Третья промышленная революция будет быстро развиваться в ближайшие десятилетия, достигнет пика предположительно к 2050 г. и выйдет на плато во второй половине XXI века. Под ее восходящей колоколообразной кривой уже вырисовывается новая экономическая эпоха, которая перенесет нас из мира индивидуального усердия, которым характеризовались два последних столетия экономического развития, в мир сотрудничества. Превращение промышленной революции в революцию, основанную на сотрудничестве, является одним из величайших поворотных событий в экономической истории. Чтобы понять исключительную важность этого изменения, нужно вернуться к последнему принципу классической экономической теории, внутреннее противоречие которого создает контекст для превращения.

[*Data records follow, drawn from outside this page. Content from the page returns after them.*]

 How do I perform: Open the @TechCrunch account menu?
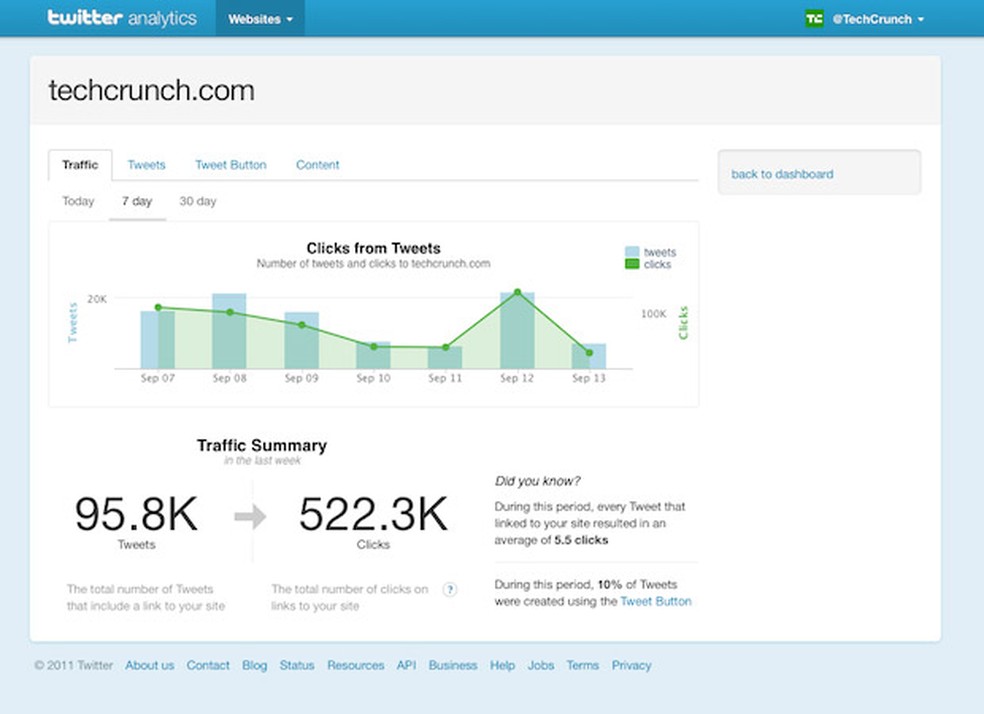click(x=871, y=19)
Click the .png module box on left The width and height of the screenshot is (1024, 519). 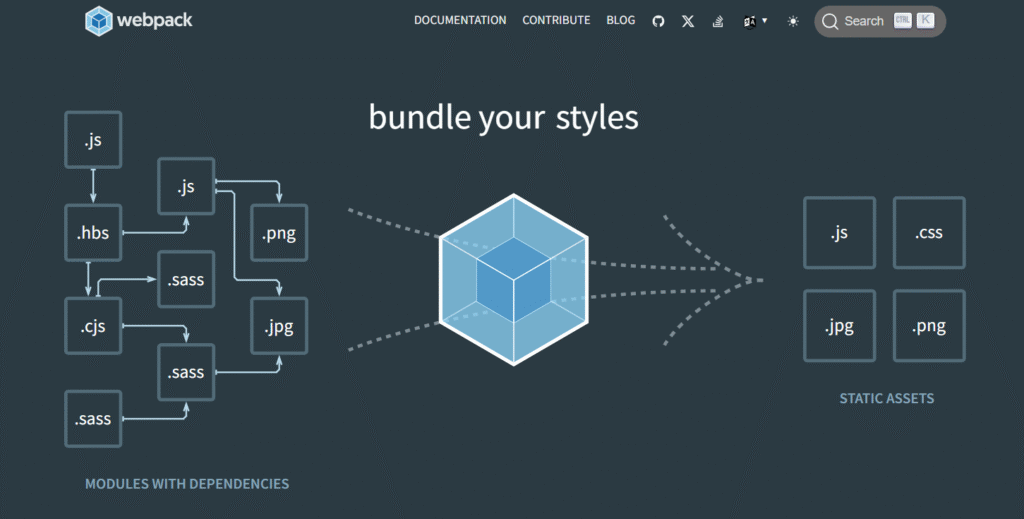pos(279,235)
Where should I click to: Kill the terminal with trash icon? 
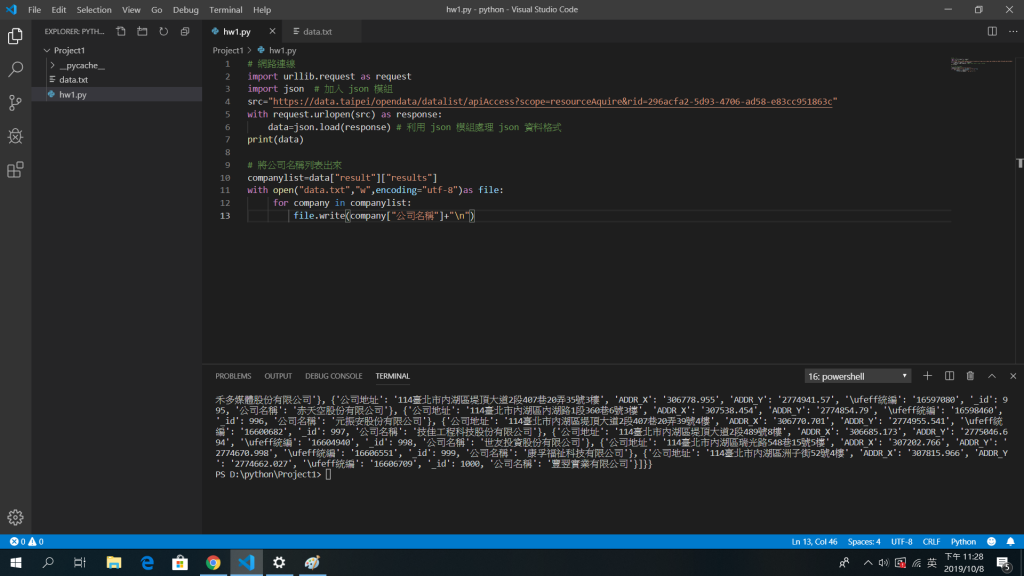[970, 376]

Жан-Батист Сэй, французский экономист начала XIX века, представитель классической школы экономики, как и Адам Смит, придерживался принципов ньютоновской механики, утверждая, что предложение непрерывно порождает дополнительный спрос наподобие вечного двигателя. Он писал, что «продукт появляется не раньше, чем создаст рынок для других продуктов в размере своей полной стоимости… Появление одного продукта немедленно открывает возможность для сбыта других продуктов». Позднее неоклассические экономисты еще больше приблизили идею Сэя к ньютоновской механике, предположив, что экономические силы, раз возникнув, продолжают действовать до тех пор, пока к ним не будет приложена внешняя сила. Если следовать этому принципу, то использование новых трудосберегающих технологий, повышающих производительность, позволяет производить больше товаров с меньшими удельными затратами. Рост предложения более дешевых товаров сам по себе приводит к возникновению спроса. Повышение спроса, в свою очередь, стимулирует дополнительное производство, которое вновь подстегивает спрос, порождая бесконечную спираль расширения производства и потребления.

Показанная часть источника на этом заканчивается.